- Assignment: Copy out every record below exactly as written, but leave out any pictures.
++++++++
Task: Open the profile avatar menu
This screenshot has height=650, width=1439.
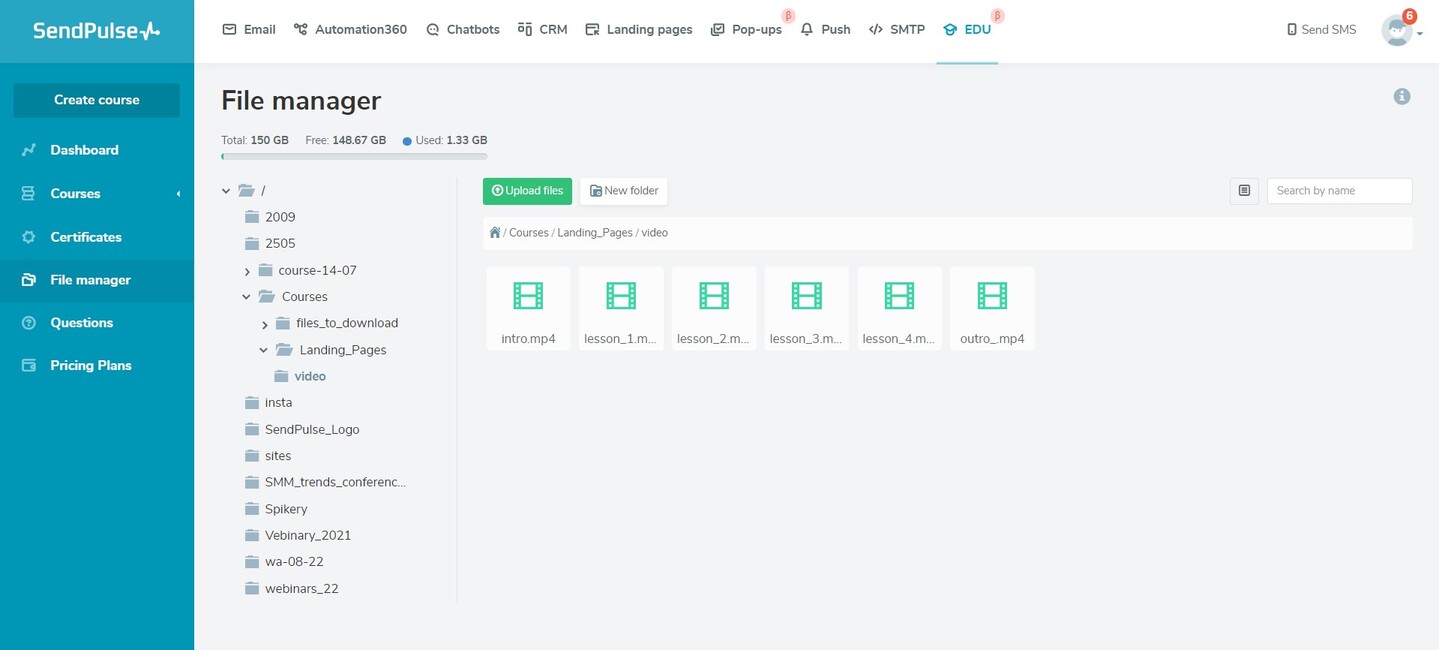Action: pos(1396,31)
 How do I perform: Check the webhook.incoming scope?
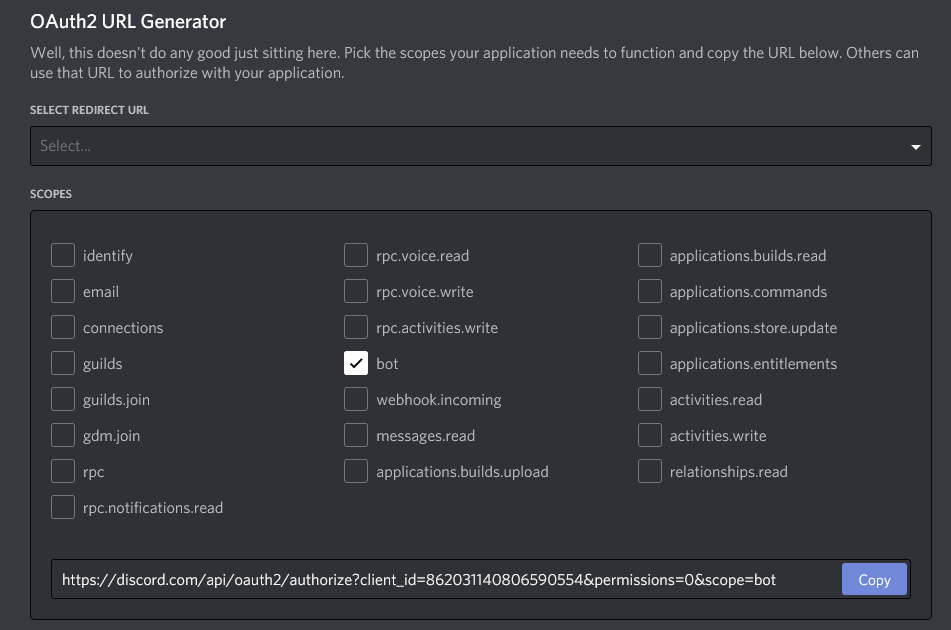click(x=356, y=400)
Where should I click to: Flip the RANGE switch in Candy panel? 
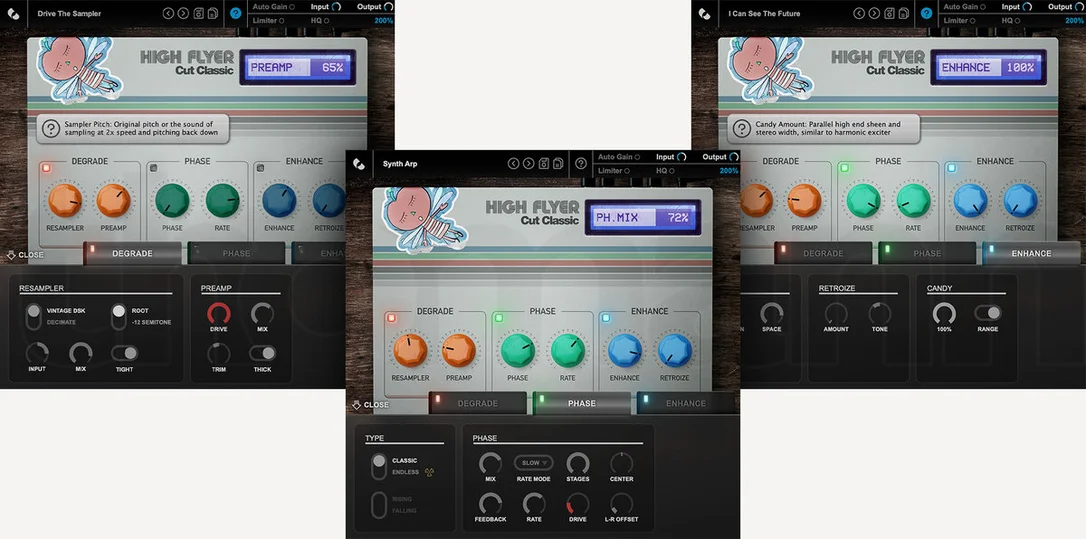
++++++++
- Written response:
Task: Open the profile avatar menu
This screenshot has height=650, width=1439.
Action: pos(1396,31)
 How do I perform: Check the webhook.incoming scope?
click(x=356, y=400)
Where should I click to: Flip the RANGE switch in Candy panel? 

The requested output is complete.